Grassian testified that Allen’s conditions in a holding order issued shortly after his October 2022 arrest were “absolutely classic” for an effort to live more than 15 days in solitary confinement. Allen was in a sort of solitary confinement cell in state prisons until August 1, 2024, when he was transferred to the Cass County Jail.

Tension greets Grassian in the stands. The prosecution sought to limit defense attorneys from having Grassian offer opinions about Allen’s self-incriminating statements. Several times when Grassian began to weave together an answer to what he knew specifically about Allen and his situation, the prosecution objected.

Defense OFFERS FIREARMS LEGAL EXPERT: Eric Warren, a forensic firearms consultant in Memphis, testified that, based on photographs and documents, the tool marks on an unexpended Winchester-caliber Smith and Wesson cartridge found at the crime scene had “insufficient agreement” to fit the Sig Sauer P226 pistol. found at Allen’s home in October 2022.

Warren testified for the defense that he disagreed with an Indiana State Police lab analysis that showed the round had been cycled out of Allen’s gun.

Melissa Oberg, who spent 17 years at the ISP police lab in Indianapolis, testified two weeks ago that she found three bullet marks that may have come from the gun ejector, which ejects a spent cartridge from the gun. She testified that she found three other tool marks from the extractor, which remove spent casings from the chamber. Her analysis included comparing the markings to a fired cartridge, when the tooling markings on an unspent round she tested didn’t show up as well.

Prosecutors challenged Warren, asking why he didn’t try to verify the ISP’s conclusions that it was a match by doing physical tests of the gun, rather than through photos and test documents.
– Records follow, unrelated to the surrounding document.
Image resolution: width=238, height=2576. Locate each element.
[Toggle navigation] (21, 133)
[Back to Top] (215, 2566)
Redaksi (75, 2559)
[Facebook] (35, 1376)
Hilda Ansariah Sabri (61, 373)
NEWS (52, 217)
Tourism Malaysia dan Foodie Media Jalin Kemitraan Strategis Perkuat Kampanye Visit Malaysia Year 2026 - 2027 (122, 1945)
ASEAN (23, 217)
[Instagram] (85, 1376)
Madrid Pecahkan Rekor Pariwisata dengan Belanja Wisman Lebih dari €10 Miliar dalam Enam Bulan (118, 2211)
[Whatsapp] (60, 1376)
Warren said the defense didn’t ask him to, but that he supported his analysis.

Of note: The jurors — who were active and attentive when given the opportunity to ask questions of witnesses — appeared to have a detailed knowledge of handguns. The questions for Warren were very technical and specific to the very technical testimony two weeks ago of the ISP firearms forensic examiner.